There has to be a better way.  The Conservancy is experimenting with using digital tools, such as the Digital Restoration Guide, which uses an iPad to digitally mark trees.  Computers in the cabs of the logging vehicles make it much easier and quicker to collect data, which in turn, helps to better manage the forest.  These technologies allow the Forest Service to increase the acreage of forest which can be cut while at the same time reducing costs.  The Conservancy’s prior partnerships with the Forest Service facilitated the adoption of the Four Forest Restoration Initiative.

Perhaps the irony in all this is that logging operations are now integral to forest restoration.  That seems almost counter-intuitive, until one considers a business model focused on ecological services: forests should not necessarily be valued primarily for the extractive worth of their timber.

(Selena) In Arizona, water issues are hugely important.  After successful experiences in the international arena, TNC introduced the concept of water funds in Arizona with the creation of the Salt-Verde Water Fund.  Basically, a water fund is based on the premise that ecosystems provide financial benefits to people, and that investments by downstream users will improve conditions upstream.  The Arizona fund is intended to support projects that invest in both water quality and quantity.

The Salt and Verde Rivers, part of the Colorado River Basin, provide a substantial portion of the state’s population and economy with water, specifically, the greater Phoenix area and the communities and farms upstream.  In the Verde Valley, 30 ditches deliver water to landowners throughout the valley.  Working with the ditch managers and landowners, the Conservancy helped install new digital monitoring systems for two Diamond S Ditch gates, which in initial tests worked very well to adjust water levels automatically.  Hence the technology was installed at additional ditches:  Zach Hauser can now adjust the flow of Eureka Ditch with digital gate technology.  Hauser, a third generation farmer in the Valley, has also agreed to install drip lines which direct water to a plant’s root instead of flooding a whole field, an irrigation technique that can use half or less of the water that once left the river.

Locale:  About a dozen miles north of Flagstaff, at the edge of the Coconino National Forest, is the Sunset Crater Volcano and the Wupatki Pueblo ruins, national monuments administered by the National Park Service, to “perpetuate this geologic landscape that preserves increasingly rare habitat for native plants and animals and to protect past human developments and their relationships to the land.”

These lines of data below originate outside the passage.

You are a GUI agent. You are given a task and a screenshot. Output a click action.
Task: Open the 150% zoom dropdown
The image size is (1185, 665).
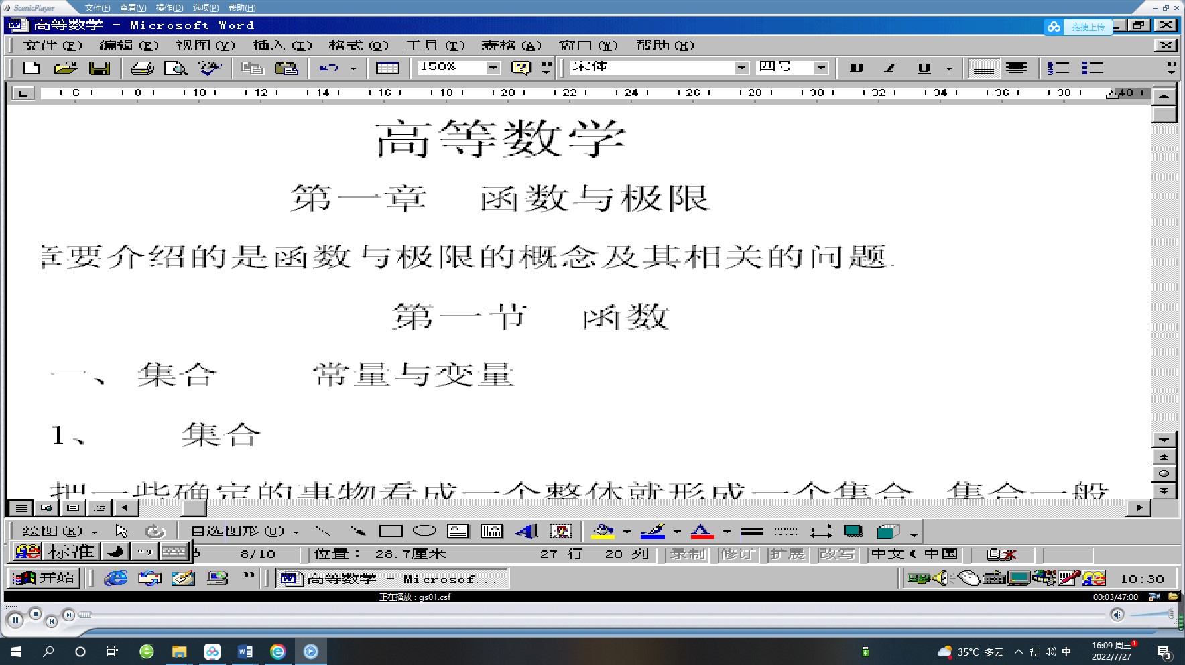[x=493, y=68]
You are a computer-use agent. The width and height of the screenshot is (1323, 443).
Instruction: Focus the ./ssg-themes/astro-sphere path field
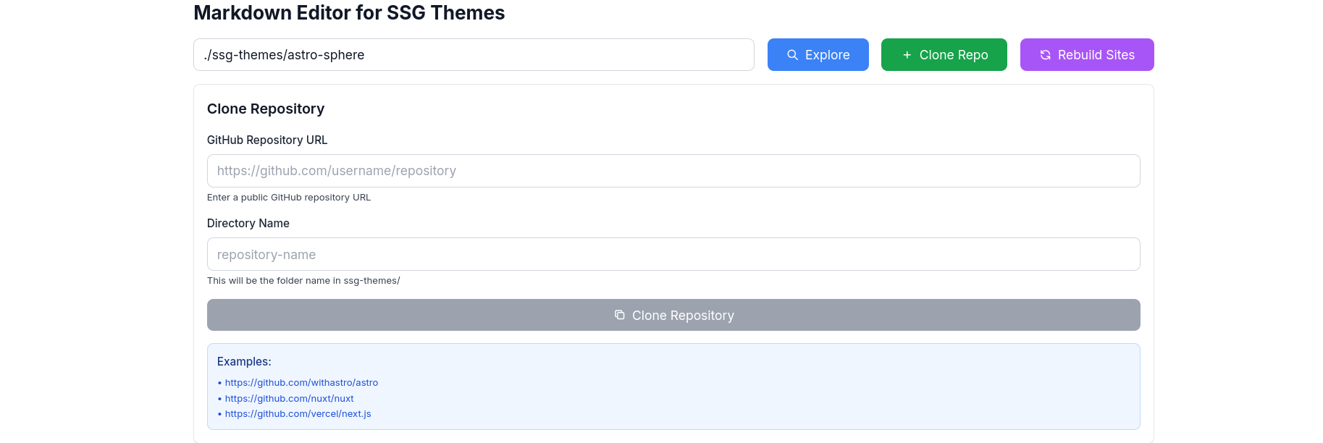point(474,55)
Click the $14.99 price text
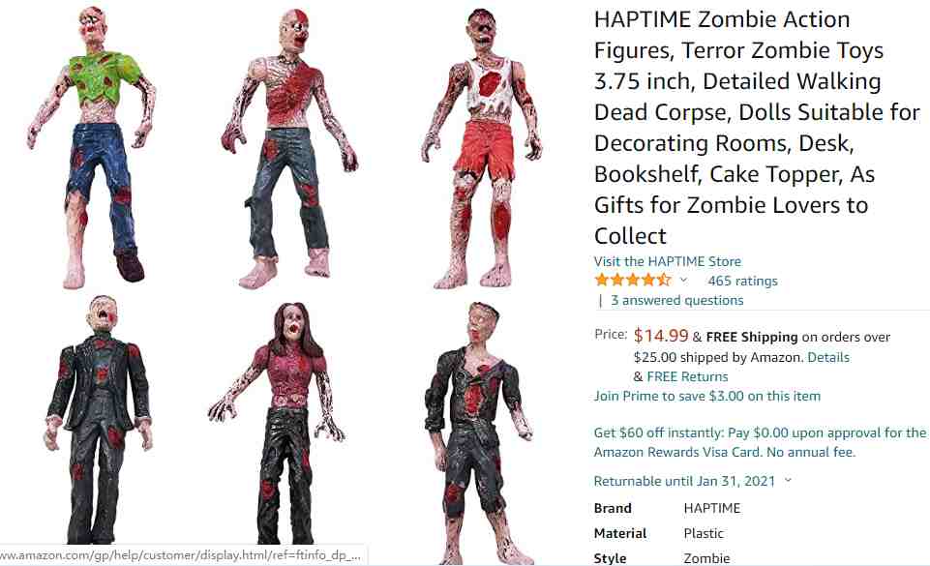930x566 pixels. tap(661, 336)
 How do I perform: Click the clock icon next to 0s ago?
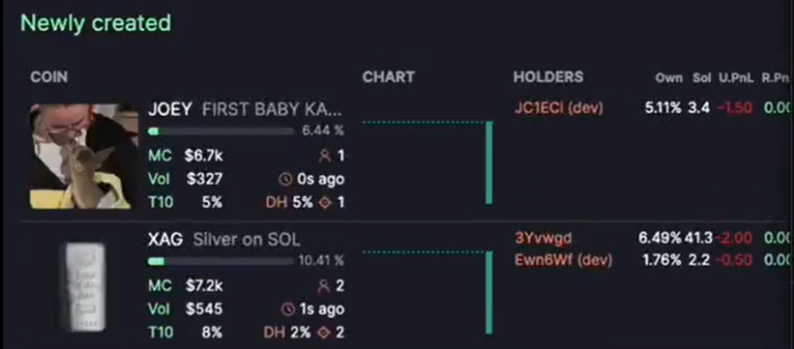click(x=285, y=179)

As its name implies, the thousand-foot Sunset Crater is the remnant of a recently active volcano; we cannot say for sure, but geologists believe that the eruption happened around 1066 (an easy-to-remember date from European history).  In concert with the eruption, two lava flows, the Kana-a and the Bonito, destroyed everything in their paths and created fantastic natural sculptures which tourists gawk at even now.  I wondered why the crater was named sunset; supposedly, the afterglow of the eruption, caused by red and yellow cinders spouting from the crater and falling on the rim, reminded people of a sunset (I’m not sure I believe this story).

The Wupatki Pueblo ruins indicate that people lived in the shadow of the volcano in the 1100s, for at least a few generations, in a landscape of scarce water and temperature extremes, before they migrated outward to more hospitable regions of the Colorado Plateau.  Archaeologists have named the cultural traditions of the area the “Sinagua,” from the Spanish term for “without water.”  Due to the limitations imposed by water scarcity, this culture thrived on trade and exchange.  For example, houses in the Wupatki Pueblo could be built in the Anasazi style, but might be furnished with different styles of pottery and textiles.

Weather: High 90, Low 51.  Sunny

Creatures:  Steller’s Jay (Cyanocitta stelleri), Antelope (Antilocapra americana)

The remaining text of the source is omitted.